Usually, ethylene terephthalate polyester fibers are obtained industrially by melt-spinning a polyethylene terephthalate having an intrinsic viscosity (hereinafter abbreviated as IV) of less than 1.2 at a temperature of not lower than its melting point, and then hot-stretching and heat-treating the resulting filaments.
Properties of ethylene terephthalate polyester fibers obtained by such a conventional process are such that the initial tensile modulus is about 160 g/d and the strength is about 9 g/d, even in the case of high tenacity fibers. IV of fibers is at highest about 1.0 (Seni Soran, Nippon Seni Kikai Gakkai ed., 1970).
On the other hand, for ethylene terephthalate polyester fibers to be used for industrial materials such as tire cords, ropes and the like, it is requested to impart improved properties such as a high modulus, a high tenacity, high fatigue resistance, high wear resistance and the like.
As one of studies for imparting such improved properties to ethylene terephthalate polyester fibers, Shimizu et al. disclose that fibers having a high melting point can be obtained by a melt spinning method wherein spinning is carried out at a high speed such as at the takeup speed of 6,000 to 7,000 m/min. to obtain fibers having the melting point of 268.4.degree. C. which is much higher than a melting point of conventional fibers [Seni Gakkaishi Vol. 33, No. 5, p 208 (1977): Vol. 34, NO. 2, p 43 (1978)]. However, the tensile modulus of the fibers is still low such as 80 g/d.
Then, as an important technique for imparting improved properties to polyester fibers, it is expected to develop a production technique using a high molecular weight ethylene terephthalate polyester wherein the polyester is highly stretched. Although it has been difficult to obtain a high molecular weight polyethylene terephthalate because a conventional polymerization of a polyethylene terephthalate is polycondensation and IV of a product is at highest about 1.8, it is possible to obtain an ultra-high-molecular-weight polyethylene terephthalate having IV of over 3.0 due to recent progress in a polymerization technique. Thus, there is a high possibility for imparting improved properties to polyethylene terephthalate polyester fibers.
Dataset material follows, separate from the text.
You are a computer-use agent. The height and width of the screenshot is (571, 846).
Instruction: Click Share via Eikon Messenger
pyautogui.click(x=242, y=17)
However, when a melt spinning method is employed to impart improved properties to an ultra-high-molecular-weight polyethylene terephthalate, it is very difficult to spin the polymer by a conventional melt spinning technique because a melt viscosity is very high due to the ultra-high-molecular-weight of the polymer and fluidity of a melt thereof is very low. For that reason, a spinning device which can withstand high pressure has been proposed and spinning under high pressure and high shear conditions has been studied (Japanese Patent Kokoku No. 48-19887, Japanese Patent Kokoku No. 47-33727 and U.S. Pat. No. 3,846,377). However, ethylene terephthalate polyester fibers having desired improved properties have not yet been obtained.
On the other hand, Seizo et al. disclose a study for possibility of improvement of properties by increasing a molecular weight of stretched fibers obtained from a common polyethylene terephthalate having IV of less than 1.2 by solid phase polymerization [Seni Gakkaishi, Vol. 35, No. 8, p 328 (1979)]. As the result, stretched polyethylene terephthalate fibers having a high melting point such as 276.degree. C. is obtained. However, the initial tensile modulus of the fibers is remarkably lowered from 50 g/d to 20 g/d. Therefore, although a melting point of the fibers becomes higher according to this method, the fibers having a high modulus in addition to the high melting point is not yet obtained.
In general, the properties required for fibers for industrial materials such as tire cords which reinforce rubber have desirably a high tenacity and a high modulus. However, polyethylene terephthalate fibers which are presently used for tire cords have the tensile strength of 9 g/d and the tensile modulus of 130 to 150 g/d. In general, polyethylene terephthalate fibers having a tensile modulus of less than 130 g/d are not used because they have less reinforcing effect on rubber.
Since the tensile strength of a polyethylene terephthalate fibers for tire cords is about 1 g/d lower than that of nylon 6 or nylon 66 fibers for tire cords and it has been requested to improve the strength thereof.